*** Opening Supplied material ***

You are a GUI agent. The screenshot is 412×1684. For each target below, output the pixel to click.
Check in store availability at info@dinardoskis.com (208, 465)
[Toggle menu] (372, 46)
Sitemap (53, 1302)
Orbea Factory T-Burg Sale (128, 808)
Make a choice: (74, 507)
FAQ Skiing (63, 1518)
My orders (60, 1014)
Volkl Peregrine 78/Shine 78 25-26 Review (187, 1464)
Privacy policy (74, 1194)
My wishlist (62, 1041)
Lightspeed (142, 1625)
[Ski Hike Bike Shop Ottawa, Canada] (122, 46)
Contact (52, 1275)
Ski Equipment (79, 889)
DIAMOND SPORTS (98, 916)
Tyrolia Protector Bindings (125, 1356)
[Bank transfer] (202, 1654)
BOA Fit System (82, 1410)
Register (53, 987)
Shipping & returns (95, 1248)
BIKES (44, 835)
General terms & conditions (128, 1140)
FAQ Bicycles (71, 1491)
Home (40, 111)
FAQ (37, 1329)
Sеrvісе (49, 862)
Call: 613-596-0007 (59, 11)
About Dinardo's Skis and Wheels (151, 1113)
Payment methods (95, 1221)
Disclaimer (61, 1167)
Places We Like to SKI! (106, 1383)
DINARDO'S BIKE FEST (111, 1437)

*** Closing Supplied material ***
*** Opening Supplied material ***

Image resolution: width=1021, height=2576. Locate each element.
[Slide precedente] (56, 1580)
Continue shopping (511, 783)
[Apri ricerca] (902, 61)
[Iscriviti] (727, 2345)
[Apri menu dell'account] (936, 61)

*** Closing Supplied material ***

## Directions
What you return should be exactly the lines above, starting at the one with "Payment methods (95, 1221)" and ending at the one with "DINARDO'S BIKE FEST (111, 1437)", and nothing else.

## Exercise output
Payment methods (95, 1221)
Disclaimer (61, 1167)
Places We Like to SKI! (106, 1383)
DINARDO'S BIKE FEST (111, 1437)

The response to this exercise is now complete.